§ Work instructions: Quote the entries below from the line with "Viewport: 1086px width, 474px height." through the line with "Task: Expand dropdown", both ends included, and only those lines.
*** Data for review Section Begins ***
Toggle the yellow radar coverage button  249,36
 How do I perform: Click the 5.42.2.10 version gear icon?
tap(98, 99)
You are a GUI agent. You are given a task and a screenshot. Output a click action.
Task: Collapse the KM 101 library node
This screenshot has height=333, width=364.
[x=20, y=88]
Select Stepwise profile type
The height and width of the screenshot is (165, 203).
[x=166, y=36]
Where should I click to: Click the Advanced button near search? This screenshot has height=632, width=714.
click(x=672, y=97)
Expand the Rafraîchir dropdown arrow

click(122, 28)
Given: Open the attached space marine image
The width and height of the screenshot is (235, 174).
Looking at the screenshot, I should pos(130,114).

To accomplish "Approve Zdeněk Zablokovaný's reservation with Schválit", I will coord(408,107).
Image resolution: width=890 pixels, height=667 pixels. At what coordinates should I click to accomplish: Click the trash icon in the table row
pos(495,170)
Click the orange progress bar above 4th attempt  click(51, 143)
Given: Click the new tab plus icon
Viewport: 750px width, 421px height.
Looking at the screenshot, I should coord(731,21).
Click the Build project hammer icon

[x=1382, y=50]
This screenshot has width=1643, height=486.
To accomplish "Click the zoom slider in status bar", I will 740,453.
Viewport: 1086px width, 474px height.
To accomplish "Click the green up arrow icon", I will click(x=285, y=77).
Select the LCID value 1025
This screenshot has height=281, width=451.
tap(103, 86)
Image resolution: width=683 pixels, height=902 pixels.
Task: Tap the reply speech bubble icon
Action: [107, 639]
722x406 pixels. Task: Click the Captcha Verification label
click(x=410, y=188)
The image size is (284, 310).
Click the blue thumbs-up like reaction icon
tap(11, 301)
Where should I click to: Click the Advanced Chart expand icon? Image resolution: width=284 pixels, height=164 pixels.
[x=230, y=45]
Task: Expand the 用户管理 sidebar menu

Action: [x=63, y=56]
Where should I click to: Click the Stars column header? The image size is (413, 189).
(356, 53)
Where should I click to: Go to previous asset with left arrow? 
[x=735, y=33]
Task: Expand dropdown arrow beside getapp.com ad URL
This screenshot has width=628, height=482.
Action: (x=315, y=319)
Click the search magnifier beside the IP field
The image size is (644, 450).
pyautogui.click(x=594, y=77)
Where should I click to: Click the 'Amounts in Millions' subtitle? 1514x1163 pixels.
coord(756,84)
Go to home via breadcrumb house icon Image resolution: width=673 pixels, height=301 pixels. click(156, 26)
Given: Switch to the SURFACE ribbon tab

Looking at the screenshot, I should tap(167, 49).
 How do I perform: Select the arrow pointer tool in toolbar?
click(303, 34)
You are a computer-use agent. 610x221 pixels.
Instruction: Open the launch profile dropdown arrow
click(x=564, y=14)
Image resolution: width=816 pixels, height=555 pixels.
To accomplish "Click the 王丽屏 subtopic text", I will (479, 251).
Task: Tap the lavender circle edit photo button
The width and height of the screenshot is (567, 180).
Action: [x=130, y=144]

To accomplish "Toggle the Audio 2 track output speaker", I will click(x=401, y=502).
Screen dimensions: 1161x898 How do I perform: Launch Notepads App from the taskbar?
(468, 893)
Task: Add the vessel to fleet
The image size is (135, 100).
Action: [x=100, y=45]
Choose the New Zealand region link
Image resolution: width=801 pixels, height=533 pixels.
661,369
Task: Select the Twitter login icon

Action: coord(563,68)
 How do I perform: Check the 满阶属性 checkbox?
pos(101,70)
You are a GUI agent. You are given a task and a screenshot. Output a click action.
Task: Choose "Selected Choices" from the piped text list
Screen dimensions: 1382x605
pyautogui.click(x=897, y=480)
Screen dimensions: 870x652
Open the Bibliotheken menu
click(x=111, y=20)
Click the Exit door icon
*** Data for review Section Ends ***
§ Response to this task:
Viewport: 1086px width, 474px height.
To accomplish "Click the green up arrow icon", I will click(x=285, y=77).
Select the LCID value 1025
This screenshot has height=281, width=451.
tap(103, 86)
Image resolution: width=683 pixels, height=902 pixels.
Task: Tap the reply speech bubble icon
Action: [107, 639]
722x406 pixels. Task: Click the Captcha Verification label
click(x=410, y=188)
The image size is (284, 310).
Click the blue thumbs-up like reaction icon
tap(11, 301)
Where should I click to: Click the Advanced Chart expand icon? Image resolution: width=284 pixels, height=164 pixels.
[x=230, y=45]
Task: Expand the 用户管理 sidebar menu

Action: [x=63, y=56]
Where should I click to: Click the Stars column header? The image size is (413, 189).
(356, 53)
Where should I click to: Go to previous asset with left arrow? 
[x=735, y=33]
Task: Expand dropdown arrow beside getapp.com ad URL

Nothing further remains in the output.